The Internet is a place where, for better or for worse, we are free to rate and react to things as they come to us. We rate things with hearts, with likes and smiley faces and thumbs-up emojis, and with smiley-faced emojis that have hearts for eyes. When we want more nuance, we might go for the perfect GIF that summarizes how we feel.
But if something is just an example of utter perfection, we might give it a chef’s kiss.
Currently seen all over social media, the chef’s kiss alludes to a gesture associated with chefs when they feel that a dish has been executed flawlessly. The gesture itself, as Jay Hathaway at The Daily Dot explains, is performed by “bringing [the] thumb and forefinger together, kissing them, and separating them again.”
The image of the chef’s kiss is used when one wants to say that something is perfectly appropriate—sometimes straightforwardly, but often with irony—and worthy of being savored in all of its snarky glory.
Both Hathaway and Joe Blevins, at The A. V. Club, have pointed to instances in popular culture where chefs—particularly Italian chefs—have been portrayed rather stereotypically as personalities who gush when they sample something great that they have created. The iconic image that expresses this wonder is the chef’s kiss, a gesture “of cartoonish delight,” Blevins writes, “as if the thing being reviewed couldn’t possibly be any better.”
That gesture, called al bacio (“as good as a kiss”), is one with sincere roots in traditional Italian culture. In American popular culture, however, the image of a chef giving the kiss of the fingers, as it is found on pizza boxes and cans of tomato paste, is a concoction of post-World War II advertising, and the use of the al bacio gesture perpetuated the stereotype.
You're likely to find chef’s kiss on Twitter, where both snark and brevity prevail. A common way to use the phrase is by enclosing it in asterisks, indicating that it is meant to be a gesture:
.@mindykaling’s commencement speech at Dartmouth this weekend was 😚👌🏾 *chef’s kiss* pic.twitter.com/EL2skGD8pi
— Padma Lakshmi (@PadmaLakshmi) June 13, 2018
This LeBron pass ... * chef's kiss *#RingerNBA #NBAFinals pic.twitter.com/e0sNb4K2jd
— The Ringer (@ringer) June 9, 2018
But as the phrase has escaped the constraints of Twitter and graduated to longer-form Internet prose, writers seem uncertain on just how to use it. Many still enclose it in asterisks, or some other setting-off punctuation (such as brackets), even in running text. Ostensibly, if one interprets chef’s kiss to mean “perfect” or “excellent” (as the gesture typically indicates) one would think it to be an adjective. And that’s how some use it:
But Silicon Valley is infamous for its solutions in search of problems, and its fixation with blood tests is a
_chef’s kiss_
example.
— Rachel Becker, The Verge, 18 May 2018With all the pieces set up in the first half, the second half is an ever-escalating, never-resting dance of mayhem; the longtime director James Burrows stages sequences that make you want to stand up and applaud, and the cast’s timing is [chef’s kiss].

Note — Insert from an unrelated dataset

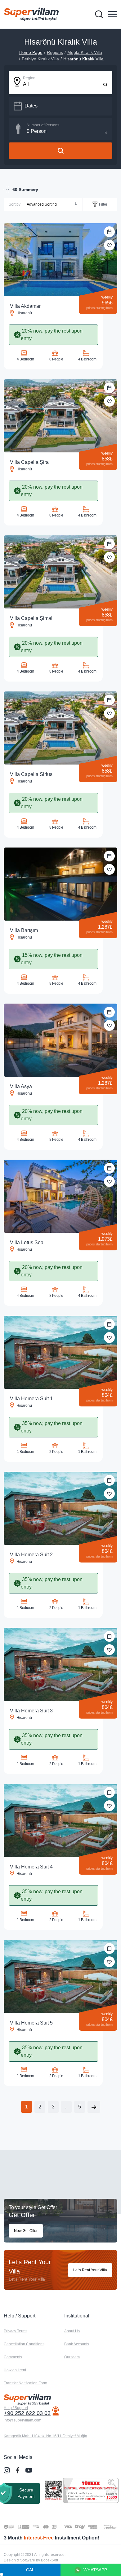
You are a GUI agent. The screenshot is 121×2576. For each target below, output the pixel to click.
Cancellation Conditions (24, 2344)
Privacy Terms (15, 2331)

— Josh Wolk, The New York Times, 18 May 2018
Others, based on the position of the phrase in the sentence, seem to prefer it as an adverb:
Chrissy Teigen is the gift to the internet we truly don't deserve, and in her latest brush with being
_chef's kiss_
amazing, she went ahead and did an impression of Salt Bae. You know, him?
— Mehera Bonner, Marie Claire, 28 Feb. 2018
How about as a noun?
Also, the image of Tig, who is not known to have much of a physical shtick, doing self-satisfied leprechaun kicks down the street is truly a chef’s kiss of an act out.
— Erik Abriss, Vulture, 22 May 2018Some are, like the actress Tavi Gevinson, 21, who reviewed the experience by bringing her fingers to her lips and smacking a “chef’s kiss,” and some may soon be, like Ms. Bernhard, whom Ms. Comey had never met, but invited all the same.
— Matthew Schneier, The New York Times, 6 Sept. 2017
If all else fails, you can place your chef’s kiss any random place and it will read like an interjection:
Look at the hand placement there.
_chef's kiss_
Perfect shoulder grasp. Be careful not to place your hand too far up, as this is a sign of dominance and those with super fragile masculinity will feel attacked.
— Justin Kirkland, Esquire, 17 Apr. 2018It's not really news when Donald Trump tweets about "fake news," but when what he says contradicts his own staff,
_chef's kiss_
what a treat.
— Jaya Saxena, Elle, 7 Aug. 2017
That’s the kind of versatility that can make you smack your lips together and say, Mangia.
Update: This word was added in September 2023.